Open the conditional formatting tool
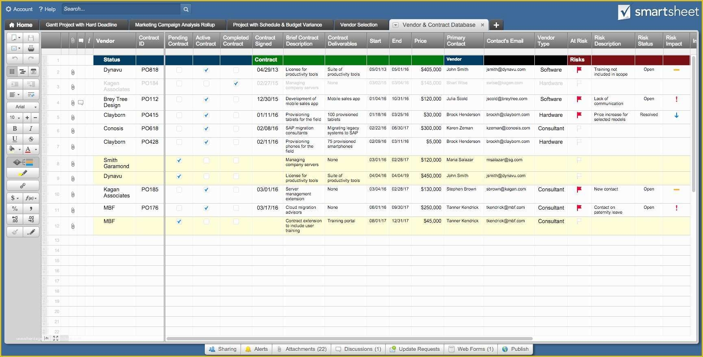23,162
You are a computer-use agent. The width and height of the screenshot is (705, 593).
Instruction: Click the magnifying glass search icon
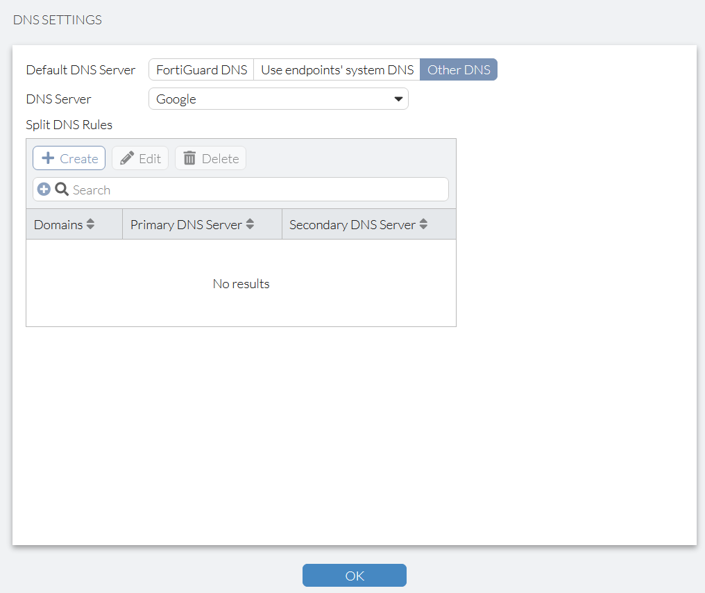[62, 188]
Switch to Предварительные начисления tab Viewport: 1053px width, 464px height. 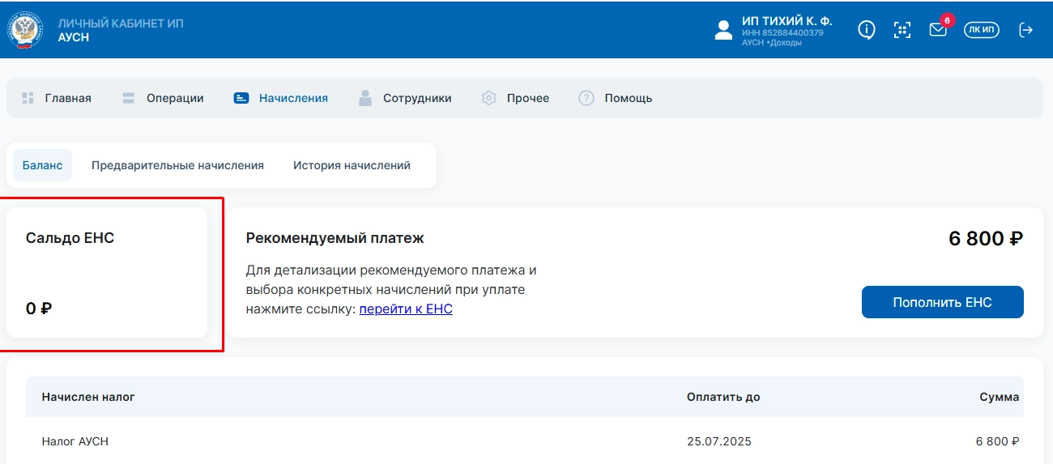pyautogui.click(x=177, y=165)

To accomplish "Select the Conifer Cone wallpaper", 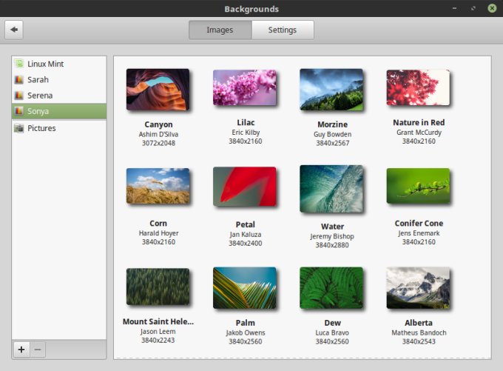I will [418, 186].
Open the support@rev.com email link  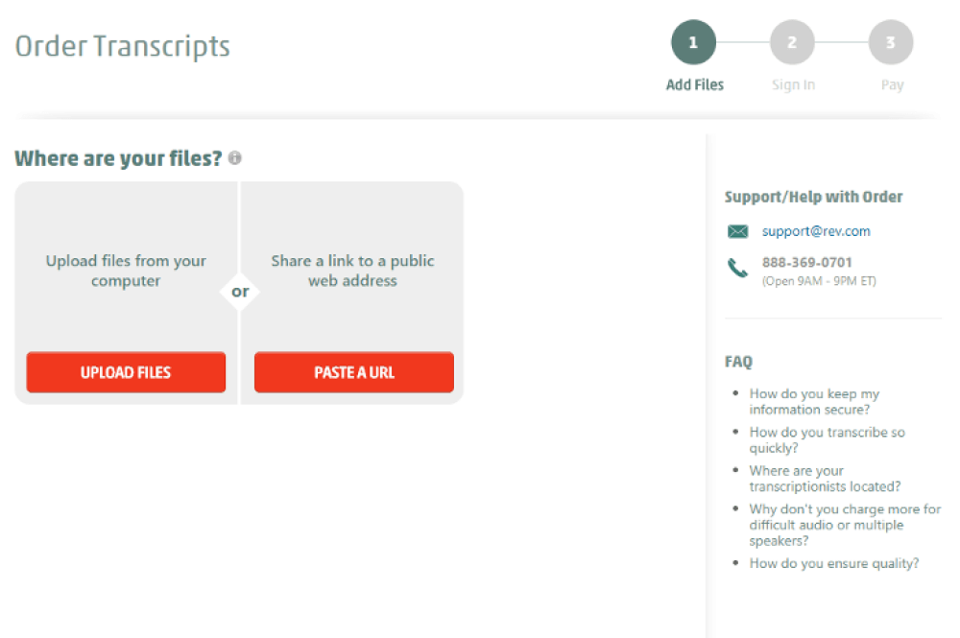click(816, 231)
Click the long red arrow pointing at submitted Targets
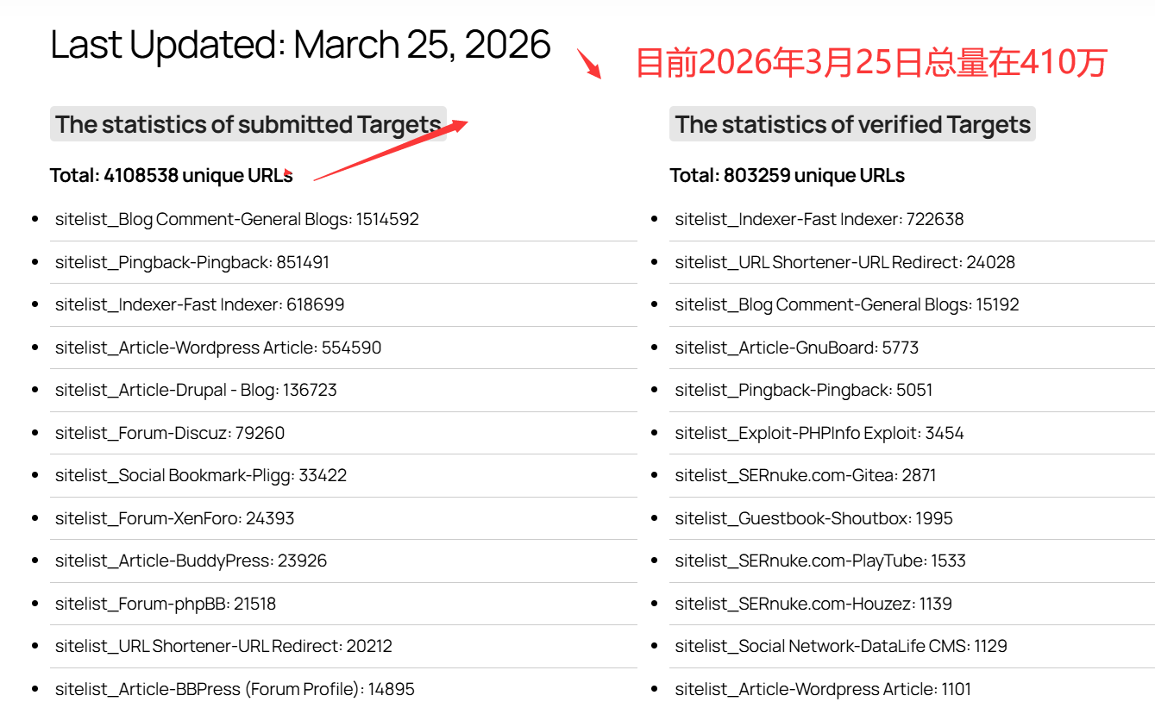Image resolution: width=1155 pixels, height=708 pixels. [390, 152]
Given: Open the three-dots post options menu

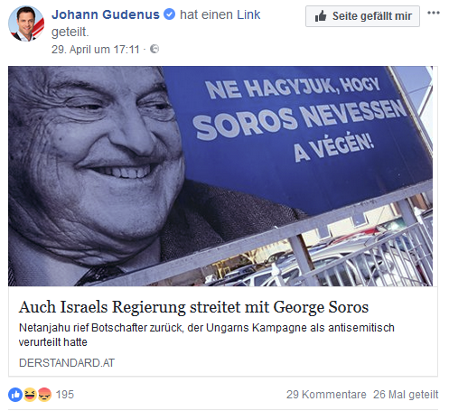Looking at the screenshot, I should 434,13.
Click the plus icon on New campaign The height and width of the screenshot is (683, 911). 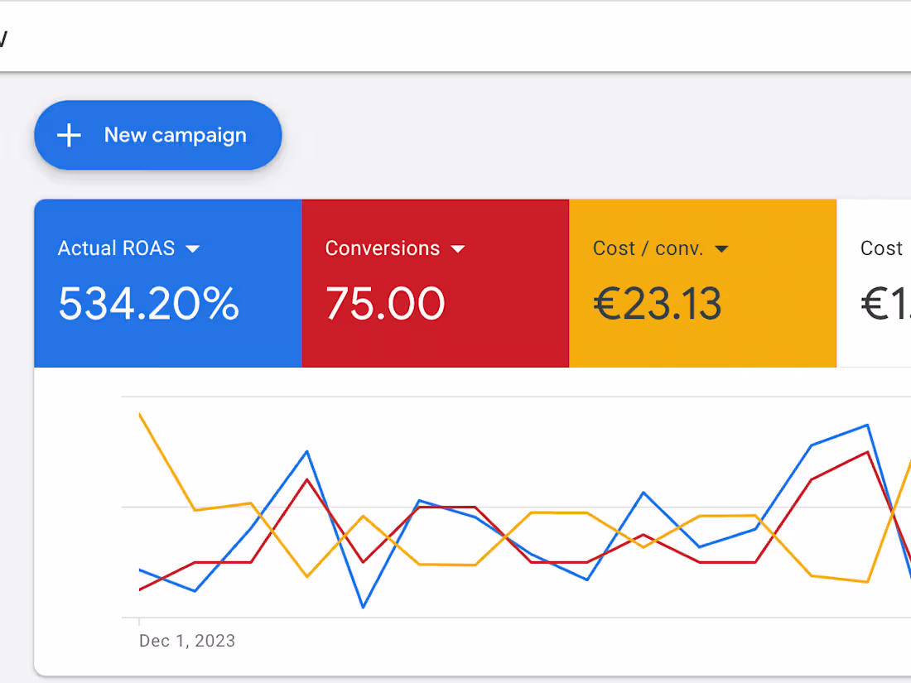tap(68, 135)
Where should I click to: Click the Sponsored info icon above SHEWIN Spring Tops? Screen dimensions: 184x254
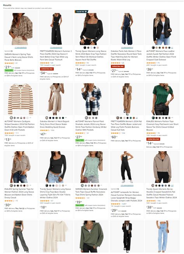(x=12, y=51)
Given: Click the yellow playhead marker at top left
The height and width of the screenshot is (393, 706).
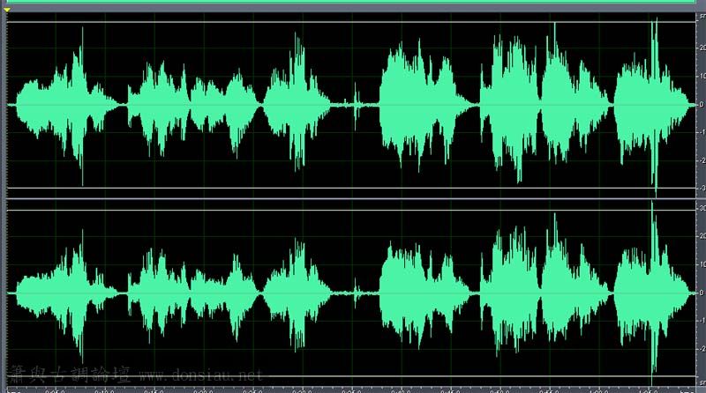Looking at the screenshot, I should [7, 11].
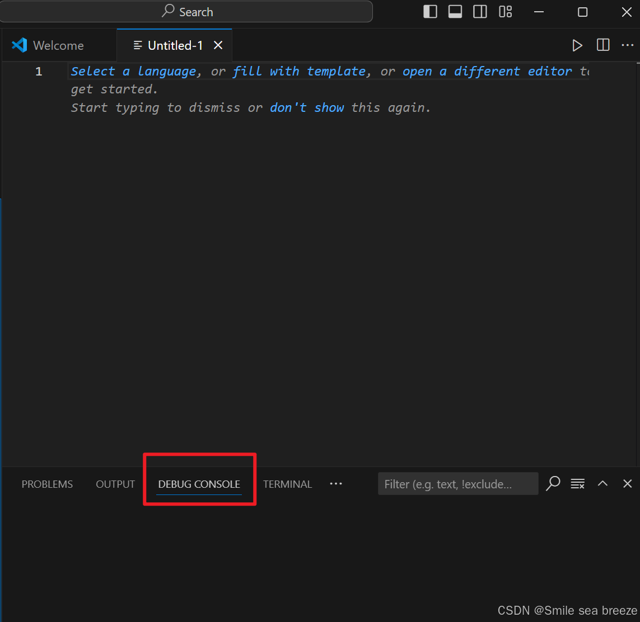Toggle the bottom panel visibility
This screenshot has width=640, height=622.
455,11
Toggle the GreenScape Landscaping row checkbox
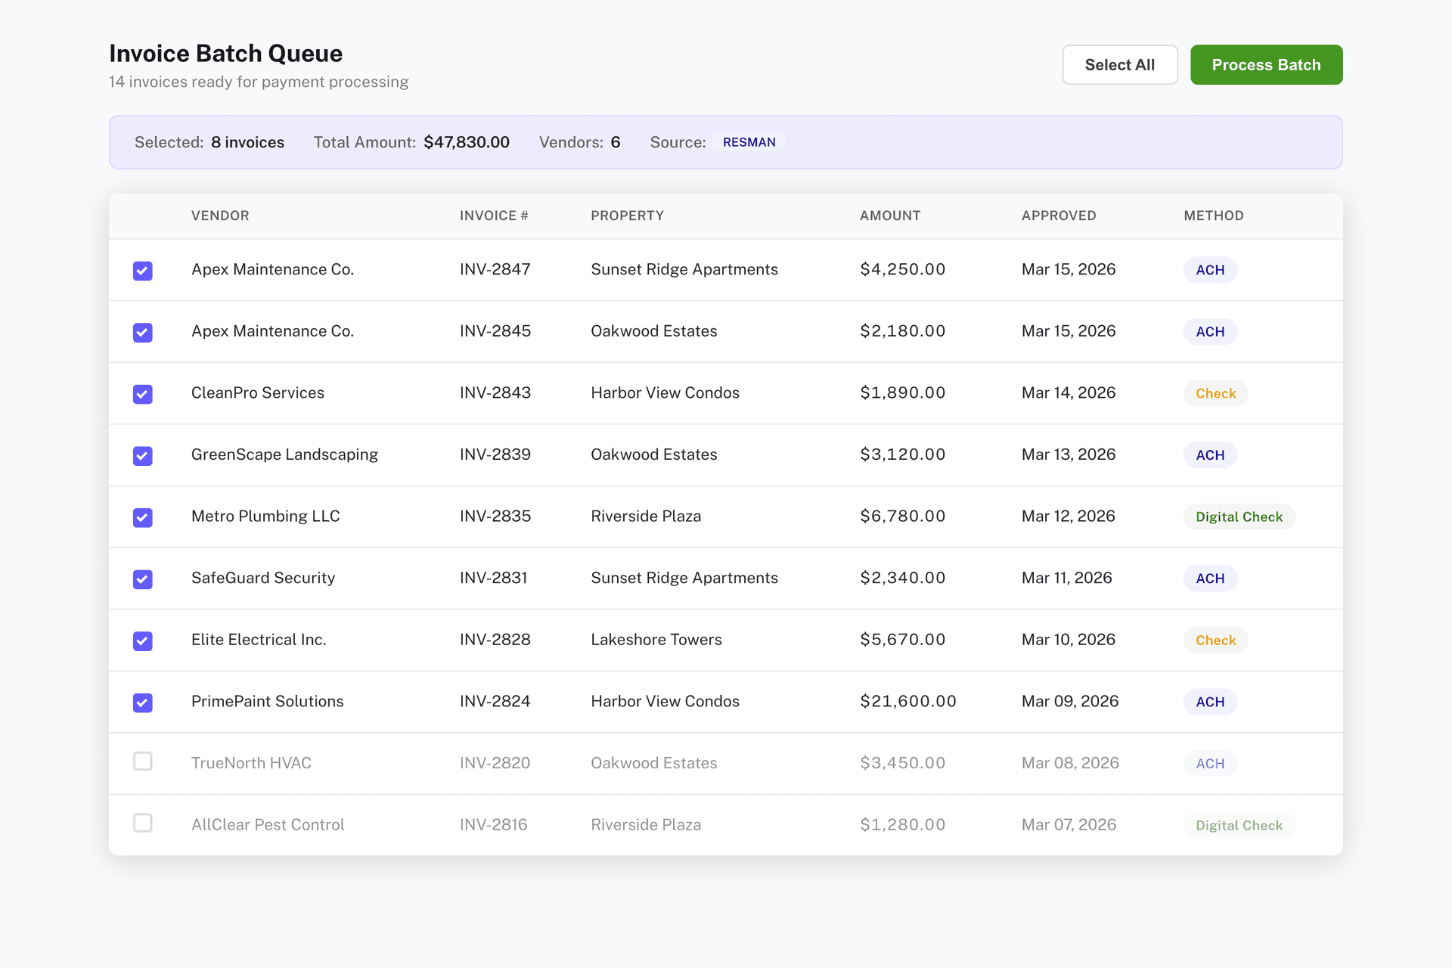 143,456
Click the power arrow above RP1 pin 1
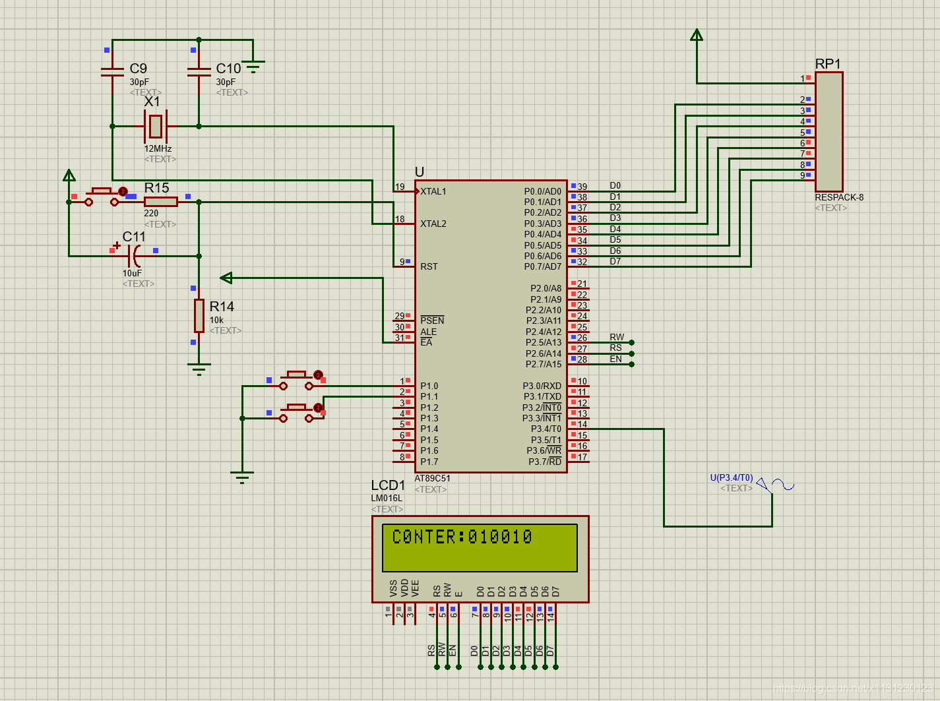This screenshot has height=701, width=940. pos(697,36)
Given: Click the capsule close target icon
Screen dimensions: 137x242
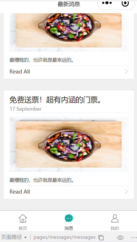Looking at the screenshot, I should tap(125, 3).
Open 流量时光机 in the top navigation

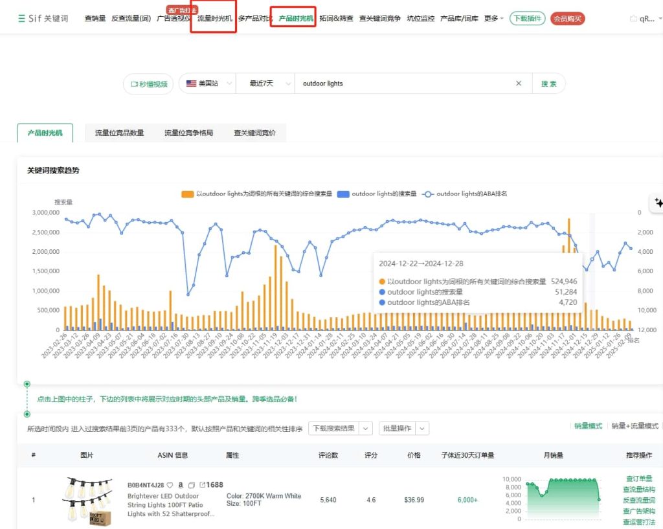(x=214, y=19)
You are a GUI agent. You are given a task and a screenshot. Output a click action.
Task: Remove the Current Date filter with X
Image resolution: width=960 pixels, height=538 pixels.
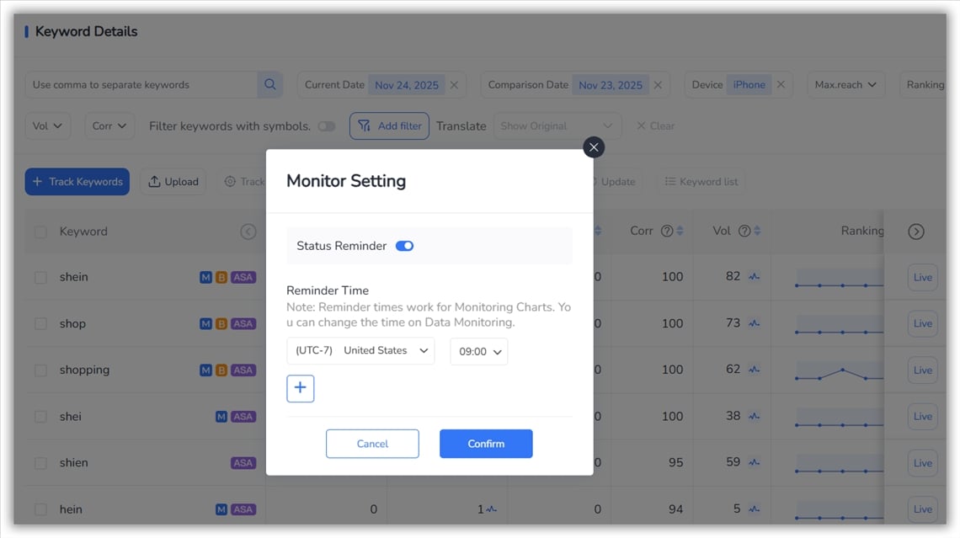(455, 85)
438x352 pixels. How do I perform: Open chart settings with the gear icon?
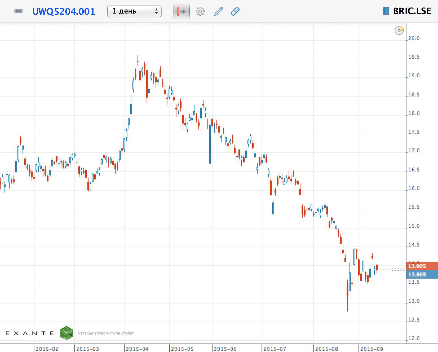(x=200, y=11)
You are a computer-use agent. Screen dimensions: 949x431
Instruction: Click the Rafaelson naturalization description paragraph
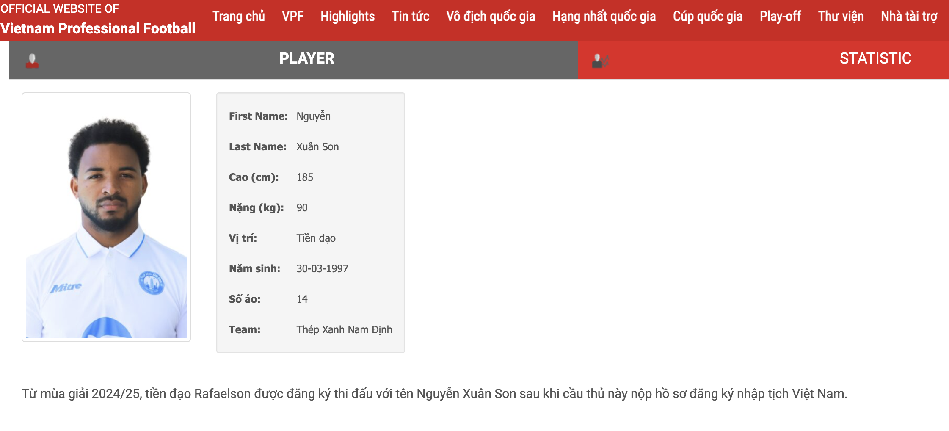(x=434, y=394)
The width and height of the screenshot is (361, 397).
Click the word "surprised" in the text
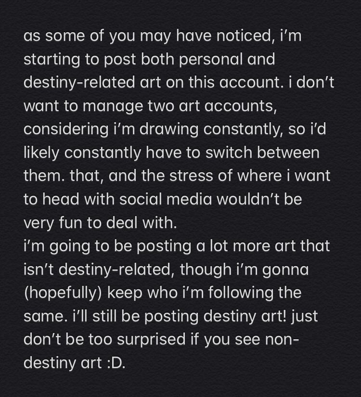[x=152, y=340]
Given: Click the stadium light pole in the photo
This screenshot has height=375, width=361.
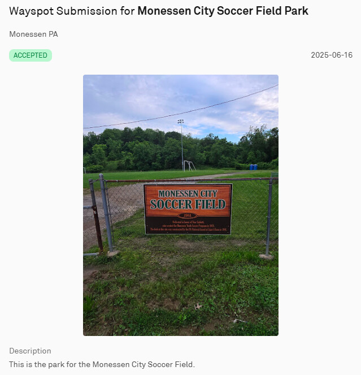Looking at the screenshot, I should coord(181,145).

==========

■ WHAT IS BEING ASKED
Can you reproduce, word for word, the entries between the line containing "Open 流量时光机 in the top navigation" and the line containing "(x=200, y=11)", inclusive, leaving out the pictures?

■ SOLUTION FOR THIS TASK
Open 流量时光机 in the top navigation

(x=214, y=19)
You are a GUI agent. You are given a task and a screenshot. Output a click action.
Task: Remove the Current Date filter with X
Image resolution: width=960 pixels, height=538 pixels.
(455, 85)
438x352 pixels. How do I perform: Open chart settings with the gear icon?
(x=200, y=11)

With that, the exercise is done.